APPEAL FROM THE COURT OF APPEALS OF NEW YORK.

Warren, Black, Reed, Frankfurter, Douglas, Burton, Clark, Minton, Harlan

Author: Warren

[ 351 U.S. Page 142]

 MR. CHIEF JUSTICE WARREN delivered the opinion of the Court.

The application of Article VII-A, Title 3, of the New York Tax Law to the mentally incompetent ward of appellant is challenged as being repugnant to the Due Process and Equal Protection Clauses of the Fourteenth Amendment.

The statute, in § 165 et seq., provides for the judicial foreclosure of tax liens on real property. The filing at the county clerk's office of a list of taxes delinquent more than four years constitutes the filing of a notice of lis pendens and of a complaint, and commences an action against the property. Provision is made for notice by publication, by posting, and by mailing. The prescribed notice is to the effect that, unless the amount of unpaid tax liens, together with interest and penalties which are a lien against the property, are paid within 7 weeks, or an answer interposed within 20 days thereafter, any person having the right to redeem or answer shall be forever foreclosed of all his right, title, and interest and equity of redemption in and to the delinquent property. Provision is made for entry of a judgment of foreclosure awarding possession of the property to the tax district

[ 351 U.S. Page 143]

     and directing execution of a deed conveying an estate in fee simple absolute to the district. The provisions of Title 3 purport to be applicable to and valid and effective with respect to all defendants, even though one or more of them be infants, incompetents, absentees, or nonresidents of the State of New York.

Section 165-h (7) makes the deed presumptive evidence of the regularity of the proceedings. After two years this presumption becomes conclusive. The Section further provides that no action to set aside the deed may be maintained unless commenced and a lis pendens notice filed prior to the time the presumption becomes conclusive.

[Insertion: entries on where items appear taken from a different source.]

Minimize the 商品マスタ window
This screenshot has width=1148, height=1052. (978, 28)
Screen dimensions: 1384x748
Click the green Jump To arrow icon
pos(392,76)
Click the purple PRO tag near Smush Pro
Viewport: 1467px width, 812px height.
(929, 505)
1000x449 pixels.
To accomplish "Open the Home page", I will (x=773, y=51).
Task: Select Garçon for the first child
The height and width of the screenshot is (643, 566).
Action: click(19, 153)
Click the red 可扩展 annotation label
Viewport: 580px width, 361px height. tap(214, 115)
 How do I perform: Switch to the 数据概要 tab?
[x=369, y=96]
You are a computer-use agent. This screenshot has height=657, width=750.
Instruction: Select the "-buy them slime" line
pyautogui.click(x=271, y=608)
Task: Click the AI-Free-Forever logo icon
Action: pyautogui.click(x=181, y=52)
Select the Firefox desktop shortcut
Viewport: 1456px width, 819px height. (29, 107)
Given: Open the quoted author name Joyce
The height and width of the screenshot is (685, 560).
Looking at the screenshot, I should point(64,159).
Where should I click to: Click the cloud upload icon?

We are met at the outset with the contention of appellee and the State of New York, amicus curiae, that an action, as distinguished from the motion in the original proceeding here utilized, was the exclusive remedy in this case. The statute itself contains no suggestion that a new action is the exclusive remedy; it merely limits the time within which an action may be brought to set aside the deed. The Second Department of the Appellate Division, which decided this case, has recognized the existence of equitable power to entertain a motion to open a default in an in rem tax proceeding.*fn1 If that were not enough, appellee, on oral argument, conceded that in an action of the sort contemplated by § 165-h (7), the appellant would have been able to attack the deed only on the ground of alleged irregularities in the assessment and foreclosure proceedings. Although the Attorney General of New York has supported a contrary position, it was

[ 351 U.S. Page 144]

     admitted at the argument that there was no decision to support his view. Our conclusion that the constitutional question was properly raised by appellant's motion is reinforced by the action of the Court of Appeals which amended its remittitur to disclose that a constitutional question was presented and necessarily decided on the appeal to that court. 308 N. Y. 941, 127 N. E. 2d 90. Manifestly, no constitutional question could have been reached if the Court of Appeals had been of the opinion that the appellant had pursued the wrong remedy.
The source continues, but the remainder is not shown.